Um carro que não funciona, mas incomoda
Mais de 90% dos componentes de um carro elétrico provêm de recursos minerais. Sem lítio não há baterias, sem cobre não há fiação, sem terras raras não há motores elétricos. O eNimon não foi projetado para circular, mas para incomodar e provocar reflexão.
A instalação lembra que, embora a eletrificação seja apresentada como solução sustentável, depende de materiais que só são obtidos do subsolo. Demonizar a mineração sem considerar alternativas responsáveis é ignorar a base material das tecnologias verdes.
A paradoxo da sustentabilidade
A paradoxo é clara: para reduzir emissões precisamos de tecnologias limpas, mas essas tecnologias requerem minerais críticos cuja extração gera impactos ambientais e sociais. A chave não está em parar de extrair, mas em mudar como se extrai.
Empresas como Sandvik impulsionam uma transformação para uma mineração mais sustentável, com processos automatizados, eficiência energética, redução de resíduos e uso de tecnologias digitais para minimizar o impacto ambiental.

Inovações em mineração sustentável
Em países como Suécia, Finlândia e Canadá já estão sendo desenvolvidas minas subterrâneas totalmente elétricas, com sistemas de ventilação inteligentes e maquinário sem emissões. Outras iniciativas incluem:
- Reutilização de rejeitos.
- Recuperação de minerais em resíduos industriais.
- Redução do uso de água por meio de circuitos fechados.
Essas práticas buscam alinhar a mineração com os princípios de sustentabilidade e economia circular.
A urgência dos minerais críticos
A Agência Internacional de Energia (AIE) adverte que a demanda por minerais como lítio, cobalto e níquel se multiplicará entre 4 e 6 vezes até 2040 se quisermos cumprir os objetivos climáticos. No entanto, o investimento em exploração e desenvolvimento de novas minas continua sendo insuficiente.
A isso se soma um dilema geopolítico: grande parte desses recursos está concentrada em poucos países, o que aumenta o risco de dependência e vulnerabilidade. A diversificação de fontes, junto com a reciclagem avançada de materiais, é essencial para garantir segurança e estabilidade na transição energética.
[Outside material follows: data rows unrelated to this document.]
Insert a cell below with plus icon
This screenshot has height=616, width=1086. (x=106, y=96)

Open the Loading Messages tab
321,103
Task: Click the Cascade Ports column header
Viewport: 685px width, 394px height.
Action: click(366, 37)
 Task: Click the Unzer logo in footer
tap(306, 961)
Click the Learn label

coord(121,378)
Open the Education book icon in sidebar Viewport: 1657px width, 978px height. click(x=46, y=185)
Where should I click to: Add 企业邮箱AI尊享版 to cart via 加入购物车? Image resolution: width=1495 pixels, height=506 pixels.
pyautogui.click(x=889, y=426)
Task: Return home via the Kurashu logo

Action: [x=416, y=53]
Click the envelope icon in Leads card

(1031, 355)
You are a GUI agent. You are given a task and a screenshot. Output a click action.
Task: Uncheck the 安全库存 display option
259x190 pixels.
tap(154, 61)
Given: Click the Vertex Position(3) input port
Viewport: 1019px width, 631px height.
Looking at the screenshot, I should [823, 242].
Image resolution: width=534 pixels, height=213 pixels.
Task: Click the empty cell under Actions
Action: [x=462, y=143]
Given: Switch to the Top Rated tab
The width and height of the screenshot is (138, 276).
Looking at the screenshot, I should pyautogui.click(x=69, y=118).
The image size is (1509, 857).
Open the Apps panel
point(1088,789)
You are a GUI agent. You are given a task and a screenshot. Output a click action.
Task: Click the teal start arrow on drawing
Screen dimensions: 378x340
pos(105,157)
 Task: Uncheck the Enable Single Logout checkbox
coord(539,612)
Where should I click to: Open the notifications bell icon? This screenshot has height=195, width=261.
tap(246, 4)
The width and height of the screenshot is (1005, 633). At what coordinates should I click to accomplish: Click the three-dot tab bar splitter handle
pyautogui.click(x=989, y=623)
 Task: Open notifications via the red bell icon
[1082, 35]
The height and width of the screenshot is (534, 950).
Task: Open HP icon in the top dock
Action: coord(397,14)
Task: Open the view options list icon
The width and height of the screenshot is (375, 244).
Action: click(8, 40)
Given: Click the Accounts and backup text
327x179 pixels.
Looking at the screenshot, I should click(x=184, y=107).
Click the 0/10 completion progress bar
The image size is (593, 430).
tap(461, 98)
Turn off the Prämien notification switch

O desafio cultural: repensar a mineração
O grande desafio não é apenas tecnológico, mas cultural. É necessário romper com a visão do “mineiro poluente do passado” e mostrar o que hoje pode ser uma mineração alinhada com a sustentabilidade.
Isso implica:
- Educação pública sobre o papel dos minerais na transição energética.
- Rastreabilidade de materiais para garantir transparência.
- Certificações ambientais independentes que avaliem práticas éticas e responsáveis.
Um carro que revela o invisível
O eNimon é um objeto imóvel, mas sua mensagem é poderosa: a eletrificação do mundo depende da mineração. A transição energética não pode ser construída sem lítio, cobre ou terras raras. O desafio está em transformar a forma como extraímos e gerenciamos esses recursos, integrando inovação, sustentabilidade e economia circular.
O carro transparente de Estocolmo nos lembra que a verdadeira mobilidade elétrica não requer apenas motores e baterias, mas também uma mudança de mentalidade sobre como produzimos e consumimos os materiais que tornam possível o futuro energético.